【ロサンゼルス長野宏美】北朝鮮が周辺への弾道ミサイル発射を計画している米領グアムは11日、緊急時に対応する指針を発表した。

 指針は「差し迫ったミサイルの脅威への準備」として、北朝鮮の攻撃への備えと発生時や発生後の対応などを示している。

 備えとして、自宅や学校近くの緊急避難所のリスト作成や非常用品の準備などを促し、攻撃が起きた際は失明の危険があるため閃光(せんこう)や炎を見ないよう警告し、少なくとも屋内に24時間とどまるよう助言。損傷を受けた地域から離れることなどを呼びかけている。

 グアムのカルボ知事は9日、「北朝鮮の脅威レベルに変化はない」と住民に冷静な対応を呼びかけるとともに、不測の事態に備える考えを強調していた。
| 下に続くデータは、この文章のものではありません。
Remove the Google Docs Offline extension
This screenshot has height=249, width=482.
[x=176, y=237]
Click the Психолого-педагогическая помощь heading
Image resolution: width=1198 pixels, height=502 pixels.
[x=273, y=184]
 攻撃の射程に入るとされるハワイ州でも7月、核爆発に対応する指針を発表している。

 CBSテレビが8日に発表した世論調査では、米国人の72%が北朝鮮との衝突の可能性に「不安」を抱いていると回答。トランプ大統領による北朝鮮の核への対処能力については共和党員の76%が「自信がある」と答えたのに対し、民主党員は10%で党派による違いが大きかった。調査はトランプ氏が北朝鮮に「砲火と激烈な怒りに直面する」と警告する前の3〜6日に行われた。